Program Sekolah Adiwiyata harus digencarkan kembali. Generasi muda Kepahiang harus dicetak menjadi generasi yang malu membuang sampah sembarangan. Tokoh adat dan tokoh agama perlu digandeng untuk menyuarakan bahwa menjaga kebersihan adalah bagian dari iman dan tradisi leluhur.
Redaksi Potret24.com menaruh harapan besar pada kepemimpinan di DLH Kepahiang saat ini. Kami menanti terobosan-terobosan inovatif, bukan sekadar laporan rutin “Asal Bapak Senang”. Kepahiang memiliki potensi untuk menjadi kabupaten percontohan di Provinsi Bengkulu dalam hal tata kelola lingkungan berbasis pertanian dan pariwisata.

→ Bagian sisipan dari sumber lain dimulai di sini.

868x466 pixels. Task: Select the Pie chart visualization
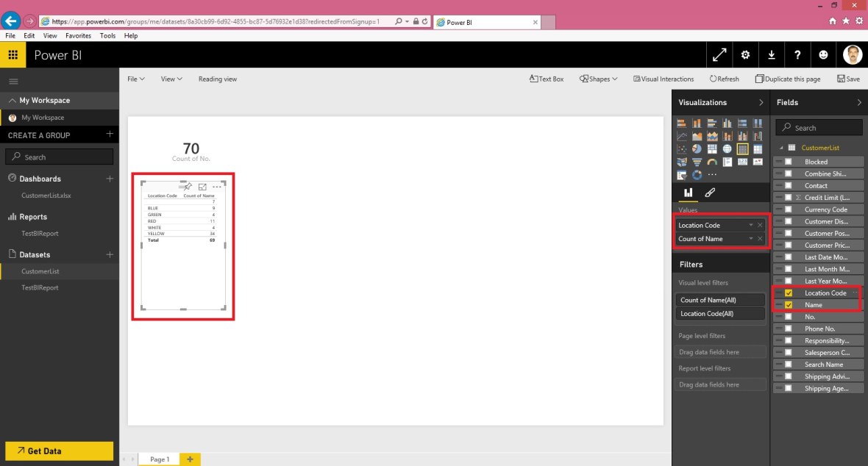click(x=697, y=148)
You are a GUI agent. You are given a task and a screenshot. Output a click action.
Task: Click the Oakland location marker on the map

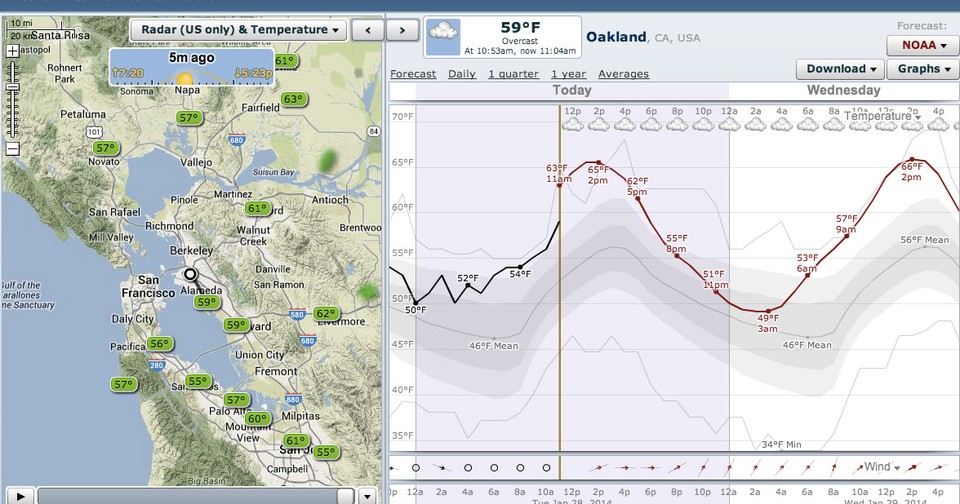191,274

Mari kita jaga Bumi Sehasen agar tetap elok dipandang, sejuk dirasa, dan lestari untuk anak cucu. Jangan biarkan Kepahiang menjadi kota yang panas, kotor, dan kehilangan identitas hijaunya. DLH adalah nakhodanya, dan masyarakat adalah awak kapalnya. Mari berlayar menuju keberlanjutan. (*editorial)
Catatan:
Artikel ini adalah editorial dan himbauan. Pembaca diminta untuk memverifikasi keabsahan setiap informasi, termasuk tautan yang tersedia. Informasi lebih lanjut tentang Lingkungan Hidup Kabupaten Kepahiang, silahkan kunjungi laman DLH Kepahiang (https://dlhkepahiang.org/profile/tentang/) atau langsung ke Kantor Dinas Lingkungan Hidup Kabupaten Kepahiang di Jl. Aipda Muan, Pelangkian, Kec. Kepahiang, Kabupaten Kepahiang, Bengkulu.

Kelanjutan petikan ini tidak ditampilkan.